When the books started to sell, Stref personalised each book and my wife and I got a lovely little inscription. I was more than happy with that, but god bless Eli Winter, the heart of the Scottish Cartoonists Society, as she ensured that no matter how tipsy Stref got, he was going to put a sketch in my sketch book. Now considering that Stref was at least two sheets to the wind by this time, I didn’t want to bug him, but Eli was adamant that he would do a sketch. So Stref bowed to the inevitable and asked what I wanted. I said that I would like J M Barrie as we had discussed him so much.

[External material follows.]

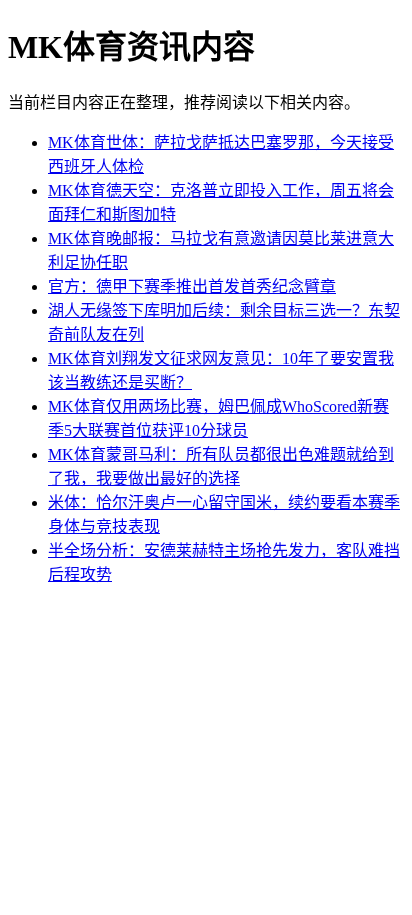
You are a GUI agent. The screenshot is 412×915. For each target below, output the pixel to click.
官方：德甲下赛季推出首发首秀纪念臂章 (192, 286)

Stref’s recall facilities must have been strained by now, so he had trouble focussing on his phone to get the picture he wanted. But then, I got to see why this book is as beautiful as it is. J M Barrie appeared in the bottom right corner of the page. Then Hook appeared Athena like from behind Barrie. Pan formed as a proud and insolent youth to the left of Hook along with and a cohort of fairies. They were then supported by the crocodile whose clock had run down, but was still hungry to taste the rest of Hook.

JMB Sketch crop

As you can see, this is a beautiful piece and one that I will enjoy for the rest of my life. Alas, shortly after this, we had to  depart and so missed the dubious delights of what the rest of the night brought. All I can say is that some of the pictures had me smiling that weekend.